I dati sull’incidentalità stradale evidenziano come sia il fattore umano la causa principale degli incidenti. Tra tutte le varie concause (velocità, inosservanza delle regole del Codice della Strada, uso di alcol e sostanze) la distrazione è ritenuta attualmente il principale pericolo, la nuova emergenza su cui intervenire.

 

La diffusione delle tecnologie (smartphone) incentiva ulteriormente questa distrazione ed anche se si circola a bassa velocità il pericolo è elevato anche per chi usa mezzi a due ruote.
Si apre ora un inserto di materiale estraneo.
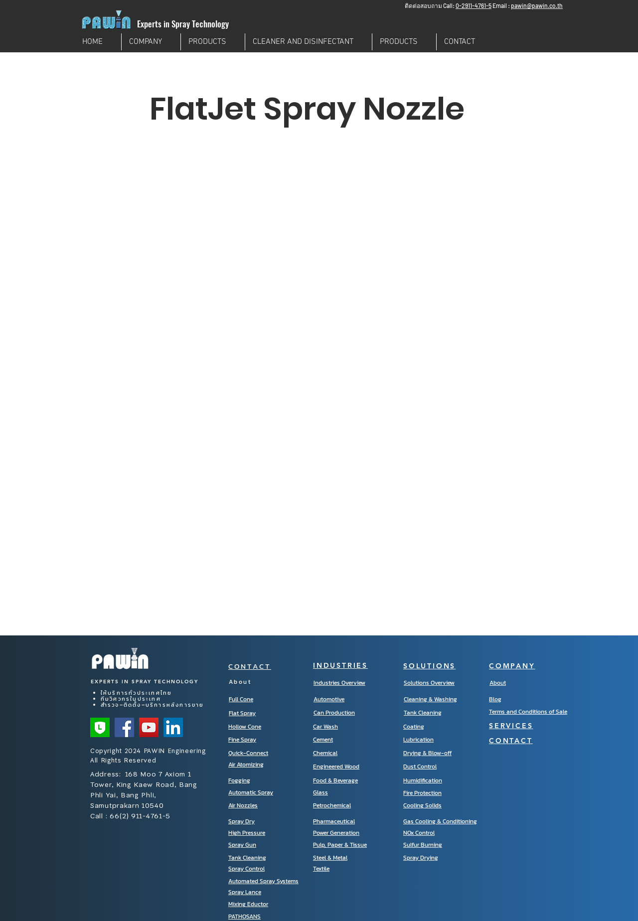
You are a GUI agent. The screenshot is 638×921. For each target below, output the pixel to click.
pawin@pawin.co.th (537, 5)
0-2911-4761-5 (473, 5)
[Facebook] (124, 727)
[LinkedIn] (173, 727)
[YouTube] (149, 727)
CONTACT (249, 666)
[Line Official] (100, 727)
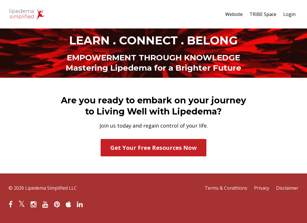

Sui velocipedi l’uso del cellulare o di altri dispositivi elettronici è consentito nei limiti previsti dall’art. 173 del Codice della Strada, attraverso auricolare ed a condizione che lasci libero l’uso delle mani.

 

 

La norma, infatti, diretta genericamente al conducente, disciplina l’uso di apparecchi radiotelefonici durante la marcia senza fare distinzione di veicoli. Inoltre, l’art. 182 impone ai ciclisti di avere libero l’uso delle braccia e delle mani per reggere il manubrio, per essere in grado in ogni momento di vedere liberamente davanti a sé, ai due lati e compiere con la massima libertà, prontezza e facilità le manovre necessarie.